In his latest book “No things”, philosopher Byung-Chul Han describes how the dearest things are becoming increasingly rare since we have become societies of disposable items. He suggests that having opened the way to a world of dispensable articles reflects an impersonal society, a society in which we do not have time for the other, where feeble ties prevail and strong ties progressively lose importance. Weak ties accelerate consumption, making strong ties unproductive.

Han states that things are now dead, since they are not used but rather consumed. He proposes that things have lost their own weight, their own life, as only the prolonged use of things provides them with a soul; only the dearest things have life… He argues that if only disposable and consumable objects predominate in the world, we cannot engage in a relationship with it.

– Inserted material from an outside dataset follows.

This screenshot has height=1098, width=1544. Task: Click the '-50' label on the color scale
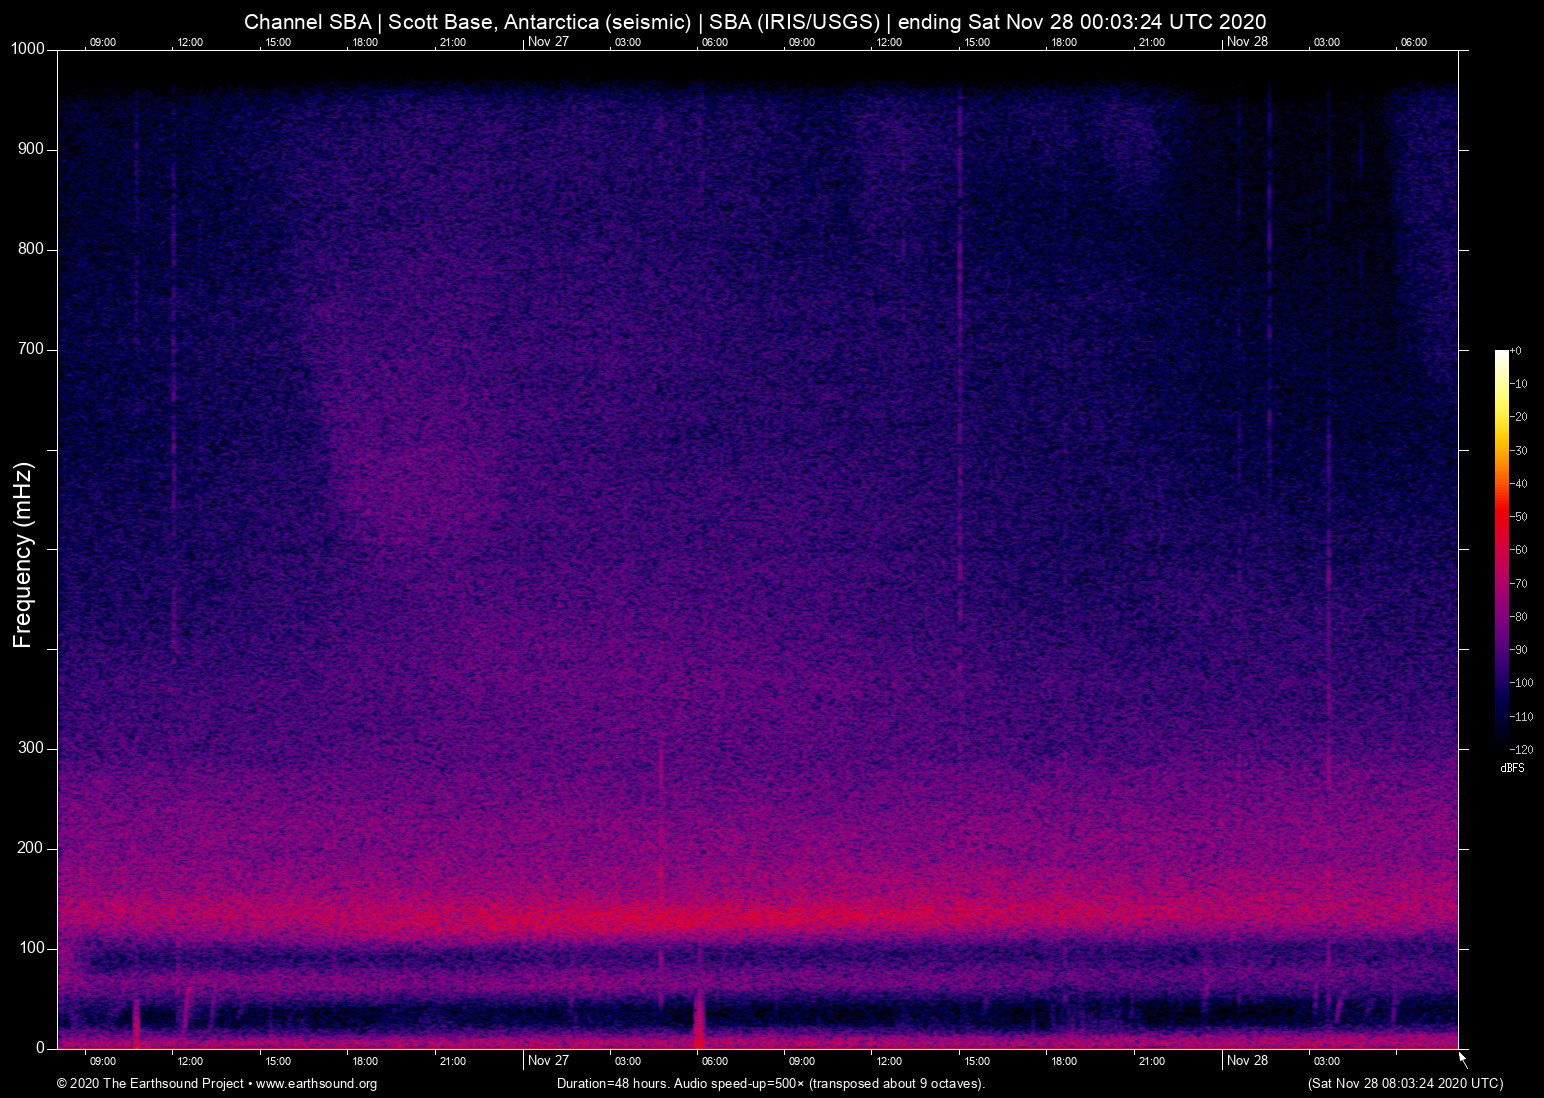click(1520, 517)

But it seems to me that we do have the immense power to really engage with it, to find new ways to romanticize out relationship with the world. We can leverage our positive potency of doing something, as minuscule and insignificant as it may seem, because as American author Edward Everett Hale, once stated:

I am only one, but I am one. I cannot do everything, but I can do something. And I will not let what I cannot do interfere with what I can do.”

1 Comment

  1. Haru Hermosa. Muchas gracias por moverme el tapete en tus siempre muy atinadas reflexiones y por siempre aportar. Aquí evocaste mis recuerdos sobre el magistral discurso del Dr. Carlos Llano hizo sobre la Necesario y lo Superfluo el la presentación de su libro Viaje al Centro del Hombre al hablar de la pleonexia materialista (apetito insaciable de cosas de carácter material). También un poco el capítulo XI del Tao Te King de Lao Tse que habla sobre la utilidad del vacío. Me gustaron mucho tus citas de Han sobretodo cuando habla de que las cosas queridas son cada vez más raras y solo las cosas queridas tienen vida …
    En fin, nuevamente muchas gracias porque siempre me despiertas la inquietud intelectual.
    Un gran y cariñoso abrazo.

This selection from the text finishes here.